DIRECTIONS →
Whenever a line in the listing contains "computer", copy that line.

○ ○ ○ ○ ○ ○ ○

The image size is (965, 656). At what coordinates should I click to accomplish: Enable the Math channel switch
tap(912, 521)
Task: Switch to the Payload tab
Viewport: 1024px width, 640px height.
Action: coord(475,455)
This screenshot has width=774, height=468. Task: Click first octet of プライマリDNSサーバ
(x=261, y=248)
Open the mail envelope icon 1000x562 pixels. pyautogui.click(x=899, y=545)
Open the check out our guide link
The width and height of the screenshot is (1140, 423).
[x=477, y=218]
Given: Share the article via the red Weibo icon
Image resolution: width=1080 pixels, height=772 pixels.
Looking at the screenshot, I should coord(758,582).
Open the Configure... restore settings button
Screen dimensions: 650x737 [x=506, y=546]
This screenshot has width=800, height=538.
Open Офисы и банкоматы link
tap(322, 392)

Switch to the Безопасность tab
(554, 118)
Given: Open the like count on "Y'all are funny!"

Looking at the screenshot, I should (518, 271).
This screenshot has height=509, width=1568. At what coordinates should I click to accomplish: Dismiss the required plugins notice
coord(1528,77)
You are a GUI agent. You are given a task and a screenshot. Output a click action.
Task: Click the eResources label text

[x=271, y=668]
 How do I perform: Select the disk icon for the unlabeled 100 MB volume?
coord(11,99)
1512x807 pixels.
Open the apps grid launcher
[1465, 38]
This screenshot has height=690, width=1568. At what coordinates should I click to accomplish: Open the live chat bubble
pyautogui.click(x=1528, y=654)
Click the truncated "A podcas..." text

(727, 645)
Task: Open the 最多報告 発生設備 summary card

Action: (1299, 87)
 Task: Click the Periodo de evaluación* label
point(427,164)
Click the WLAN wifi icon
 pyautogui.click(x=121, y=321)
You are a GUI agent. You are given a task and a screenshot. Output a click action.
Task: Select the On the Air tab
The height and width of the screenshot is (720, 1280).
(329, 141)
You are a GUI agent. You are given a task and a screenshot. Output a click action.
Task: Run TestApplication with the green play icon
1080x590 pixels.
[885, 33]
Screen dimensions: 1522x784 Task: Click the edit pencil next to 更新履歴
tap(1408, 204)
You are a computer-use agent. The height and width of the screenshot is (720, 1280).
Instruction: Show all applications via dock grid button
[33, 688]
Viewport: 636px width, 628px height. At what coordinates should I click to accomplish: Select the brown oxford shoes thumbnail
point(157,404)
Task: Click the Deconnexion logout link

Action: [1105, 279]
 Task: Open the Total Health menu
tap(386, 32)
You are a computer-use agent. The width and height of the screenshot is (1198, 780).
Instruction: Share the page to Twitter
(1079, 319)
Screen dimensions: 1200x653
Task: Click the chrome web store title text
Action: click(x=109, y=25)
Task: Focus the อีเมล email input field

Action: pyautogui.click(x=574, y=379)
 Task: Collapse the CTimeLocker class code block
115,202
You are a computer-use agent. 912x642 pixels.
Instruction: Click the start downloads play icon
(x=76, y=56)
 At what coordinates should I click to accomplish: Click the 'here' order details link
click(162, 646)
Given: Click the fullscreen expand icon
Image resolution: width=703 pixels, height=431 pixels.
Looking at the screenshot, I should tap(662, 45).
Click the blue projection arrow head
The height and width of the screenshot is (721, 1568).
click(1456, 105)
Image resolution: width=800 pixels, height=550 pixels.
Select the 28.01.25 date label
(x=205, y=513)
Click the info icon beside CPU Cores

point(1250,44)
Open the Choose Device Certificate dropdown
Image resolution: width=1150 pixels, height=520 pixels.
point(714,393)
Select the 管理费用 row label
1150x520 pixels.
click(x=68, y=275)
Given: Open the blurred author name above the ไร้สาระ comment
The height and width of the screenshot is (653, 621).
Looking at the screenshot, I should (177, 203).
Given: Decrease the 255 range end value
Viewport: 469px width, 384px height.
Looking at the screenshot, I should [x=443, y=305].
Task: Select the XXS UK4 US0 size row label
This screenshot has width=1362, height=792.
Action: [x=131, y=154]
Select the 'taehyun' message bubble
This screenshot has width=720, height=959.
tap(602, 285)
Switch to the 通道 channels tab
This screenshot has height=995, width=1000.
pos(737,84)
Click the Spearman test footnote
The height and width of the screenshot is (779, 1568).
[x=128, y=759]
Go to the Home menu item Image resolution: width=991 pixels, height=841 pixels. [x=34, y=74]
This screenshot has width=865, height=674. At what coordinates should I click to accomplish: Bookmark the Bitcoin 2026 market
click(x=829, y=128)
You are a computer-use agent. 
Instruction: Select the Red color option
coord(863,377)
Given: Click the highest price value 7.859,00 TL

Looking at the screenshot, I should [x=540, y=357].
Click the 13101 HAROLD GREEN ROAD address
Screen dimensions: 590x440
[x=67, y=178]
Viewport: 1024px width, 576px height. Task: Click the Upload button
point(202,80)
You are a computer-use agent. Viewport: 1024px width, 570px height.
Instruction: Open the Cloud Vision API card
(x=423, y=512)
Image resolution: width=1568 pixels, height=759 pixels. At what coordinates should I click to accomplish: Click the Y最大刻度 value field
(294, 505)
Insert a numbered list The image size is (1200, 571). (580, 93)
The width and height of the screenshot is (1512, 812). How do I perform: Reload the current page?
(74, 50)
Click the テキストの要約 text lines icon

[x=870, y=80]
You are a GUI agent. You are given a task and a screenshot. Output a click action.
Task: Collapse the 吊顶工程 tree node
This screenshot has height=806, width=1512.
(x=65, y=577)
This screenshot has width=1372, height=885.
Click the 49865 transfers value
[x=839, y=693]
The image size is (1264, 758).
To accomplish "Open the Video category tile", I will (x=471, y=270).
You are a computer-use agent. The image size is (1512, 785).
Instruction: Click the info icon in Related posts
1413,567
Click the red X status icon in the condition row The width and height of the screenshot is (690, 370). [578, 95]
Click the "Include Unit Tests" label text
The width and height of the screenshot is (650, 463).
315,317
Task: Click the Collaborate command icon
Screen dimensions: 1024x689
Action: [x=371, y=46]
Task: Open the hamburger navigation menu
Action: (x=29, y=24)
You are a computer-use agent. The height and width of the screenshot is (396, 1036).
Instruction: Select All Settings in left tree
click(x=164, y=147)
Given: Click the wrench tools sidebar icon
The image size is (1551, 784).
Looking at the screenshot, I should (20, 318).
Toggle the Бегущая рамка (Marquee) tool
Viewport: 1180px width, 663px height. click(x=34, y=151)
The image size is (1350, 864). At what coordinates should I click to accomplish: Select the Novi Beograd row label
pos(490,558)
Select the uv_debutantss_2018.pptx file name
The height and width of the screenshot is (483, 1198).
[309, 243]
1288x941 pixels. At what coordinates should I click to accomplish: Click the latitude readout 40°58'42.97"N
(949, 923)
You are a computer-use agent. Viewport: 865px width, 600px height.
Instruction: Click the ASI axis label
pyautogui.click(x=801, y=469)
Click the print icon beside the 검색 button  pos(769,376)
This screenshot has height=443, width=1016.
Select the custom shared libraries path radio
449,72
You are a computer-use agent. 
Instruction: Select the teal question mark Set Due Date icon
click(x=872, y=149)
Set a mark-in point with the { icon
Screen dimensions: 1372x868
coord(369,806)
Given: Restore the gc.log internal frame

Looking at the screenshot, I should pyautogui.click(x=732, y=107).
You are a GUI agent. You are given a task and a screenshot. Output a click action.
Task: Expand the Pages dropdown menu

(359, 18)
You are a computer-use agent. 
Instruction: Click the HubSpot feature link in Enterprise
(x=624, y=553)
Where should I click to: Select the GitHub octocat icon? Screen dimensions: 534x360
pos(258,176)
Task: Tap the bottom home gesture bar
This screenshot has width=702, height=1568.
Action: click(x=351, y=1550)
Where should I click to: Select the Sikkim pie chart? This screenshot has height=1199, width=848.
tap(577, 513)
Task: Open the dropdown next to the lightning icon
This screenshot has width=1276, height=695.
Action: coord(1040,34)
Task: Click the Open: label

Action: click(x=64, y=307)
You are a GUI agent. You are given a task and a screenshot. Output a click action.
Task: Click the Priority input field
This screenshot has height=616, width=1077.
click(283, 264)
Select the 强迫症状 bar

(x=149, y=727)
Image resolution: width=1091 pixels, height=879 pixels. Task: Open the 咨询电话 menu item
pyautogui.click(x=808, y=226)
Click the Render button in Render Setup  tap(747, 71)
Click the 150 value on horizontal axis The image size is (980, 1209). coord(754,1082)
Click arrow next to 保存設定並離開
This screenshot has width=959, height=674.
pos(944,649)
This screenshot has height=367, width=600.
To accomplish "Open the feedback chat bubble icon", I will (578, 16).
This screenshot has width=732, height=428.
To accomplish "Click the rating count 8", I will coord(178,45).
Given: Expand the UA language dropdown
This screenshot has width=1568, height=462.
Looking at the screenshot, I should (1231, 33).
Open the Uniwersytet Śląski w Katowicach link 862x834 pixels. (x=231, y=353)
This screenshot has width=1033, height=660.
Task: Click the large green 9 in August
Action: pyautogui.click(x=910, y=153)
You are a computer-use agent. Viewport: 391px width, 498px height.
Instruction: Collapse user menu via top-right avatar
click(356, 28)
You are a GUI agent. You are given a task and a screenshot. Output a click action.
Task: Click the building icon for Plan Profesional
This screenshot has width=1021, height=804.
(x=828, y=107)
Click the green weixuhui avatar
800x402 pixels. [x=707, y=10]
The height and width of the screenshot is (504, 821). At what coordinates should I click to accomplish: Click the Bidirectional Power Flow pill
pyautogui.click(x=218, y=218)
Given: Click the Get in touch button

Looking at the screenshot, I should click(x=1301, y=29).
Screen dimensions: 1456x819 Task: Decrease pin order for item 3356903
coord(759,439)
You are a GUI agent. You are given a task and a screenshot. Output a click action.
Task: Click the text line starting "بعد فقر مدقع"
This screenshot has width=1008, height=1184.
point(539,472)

○ ○ ○ ○ ○ ○ ○

RESPONSE TO THIS TASK →
You are a computer-use agent. The height and width of the screenshot is (720, 1280).
You are a computer-use agent. The width and height of the screenshot is (1198, 780).
You are a computer-use agent. 912x642 pixels.
You are a computer-use agent. 
You are a computer-use agent. Viewport: 1024px width, 570px height.
You are a computer-use agent. The image size is (1512, 785).
You are a computer-use agent. The height and width of the screenshot is (396, 1036).
You are a computer-use agent. Viewport: 865px width, 600px height.
You are a computer-use agent. 
You are a computer-use agent. 
You are a computer-use agent. Viewport: 391px width, 498px height.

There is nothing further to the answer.